🔒 Safety Rope Detection — v20260502

RoI Align MobileNetV3-L 2-class 訓練日期:2026-04-28 | 來源:cvat2 project 8 (safety_rope_detection)

📊 主要指標

Test AP
0.870
Test Accuracy
0.878
Test F1
0.836
Precision
0.816
Recall
0.857
最佳 Threshold
0.075

📐 模型架構

項目內容
Backbonemobilenetv3_large_100.ra_in1k(ImageNet 預訓)
架構整張圖 → backbone features → RoI Align (7×7) → MLP head → softmax(2)
輸入大小640 × 640
Feature channels960(last stage)
Spatial scale1/32(mobilenetv3 final stride)
參數量5.18 M
BBox expandx: ±100% × bbox_w(左右各擴 100%)
y_top: +20% × bbox_h(上方擴 20%)
y_bot: +150% × bbox_h(下方擴 150%,看安全繩落點)
Class0 = wrong(沒掛 / 掛錯), 1 = correct(正確扣繩)
為何用 RoI Align?
傳統做法是把 person 從原圖 crop 出再餵 classifier,但安全繩常超出 bbox(往下到掛點/腰側), crop 會把繩子切掉。

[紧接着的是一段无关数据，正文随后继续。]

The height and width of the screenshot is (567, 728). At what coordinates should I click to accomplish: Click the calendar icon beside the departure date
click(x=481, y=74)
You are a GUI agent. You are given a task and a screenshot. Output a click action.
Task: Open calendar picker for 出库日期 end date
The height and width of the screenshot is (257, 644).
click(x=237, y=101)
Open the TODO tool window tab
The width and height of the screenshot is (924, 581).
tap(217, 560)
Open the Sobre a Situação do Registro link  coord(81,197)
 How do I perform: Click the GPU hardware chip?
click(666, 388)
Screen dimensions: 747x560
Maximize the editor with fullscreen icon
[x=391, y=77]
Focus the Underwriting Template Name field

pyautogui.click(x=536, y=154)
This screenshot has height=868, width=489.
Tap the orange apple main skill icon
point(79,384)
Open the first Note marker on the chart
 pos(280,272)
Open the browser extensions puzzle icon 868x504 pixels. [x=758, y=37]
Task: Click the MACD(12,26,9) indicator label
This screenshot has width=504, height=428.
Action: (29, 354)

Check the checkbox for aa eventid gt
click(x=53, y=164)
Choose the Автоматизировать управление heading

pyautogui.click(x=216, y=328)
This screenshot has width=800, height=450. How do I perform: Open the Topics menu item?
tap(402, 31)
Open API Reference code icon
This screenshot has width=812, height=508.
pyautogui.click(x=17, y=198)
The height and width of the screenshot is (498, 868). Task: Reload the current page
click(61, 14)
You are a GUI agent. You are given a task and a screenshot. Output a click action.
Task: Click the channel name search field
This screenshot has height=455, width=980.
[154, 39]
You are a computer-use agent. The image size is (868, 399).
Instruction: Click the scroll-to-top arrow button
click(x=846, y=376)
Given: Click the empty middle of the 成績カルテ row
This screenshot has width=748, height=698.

RoI Align 在整張圖共用 backbone forward,只對 person 區域取 spatial feature, bbox 還能擴大不受限,下半身 +150% 容納繩子的視覺軌跡。

📈 訓練曲線

🎯 Test Confusion Matrix(thr=0.075)

Pred wrongPred correctTotal
True wrong (0)TN 1262FP 1571419
True correct (1)FN 116TP 695811
Total13788522230

🚀 模型具體用法

Pipeline 流程

  1. YOLO11n 對整張影像偵測 person bbox(conf ≥ 0.35)
  2. 整張影像 resize 到 640×640,轉 tensor,送入 backbone 取 feature map [B, 960, 20, 20]
  3. 每個 person bbox 經 expand(x ±100%, y_top +20%, y_bot +150%)後同步縮放到 640 座標
  4. RoI Align(7×7) 對每個 person 取 [N, 960, 7, 7] 特徵
  5. MLP head: Conv2d 256 → AvgPool → Linear(2) → softmax,取 class=1(correct)的機率
  6. 機率 ≥ 0.075 判為「正確扣繩」(在 PR-curve 最佳 F1 點)

① PyTorch 推論程式

import torch, torch.nn as nn
import torchvision.ops as tvops
import timm
import numpy as np
from PIL import Image
from ultralytics import YOLO

# ── Model ──────────────────────────────────────────────
class RoISafetyRopeModel(nn.Module):
    def __init__(self, backbone_name="mobilenetv3_large_100.ra_in1k"):
        super().__init__()
        self.backbone = timm.create_model(backbone_name, pretrained=False, features_only=True)
        ch = self.backbone.feature_info.channels()[-1]   # 960
        self.roi_align = tvops.RoIAlign((7,7), spatial_scale=1/32, sampling_ratio=2)
        self.head = nn.Sequential(
            nn.Conv2d(ch, 256, 3, padding=1), nn.ReLU(inplace=True),
            nn.AdaptiveAvgPool2d((1,1)), nn.Flatten(),
            nn.Dropout(0.3), nn.Linear(256, 2),
        )
    def forward(self, image, rois):
        feats = self.backbone(image)[-1]
        return self.head(self.roi_align(feats, rois))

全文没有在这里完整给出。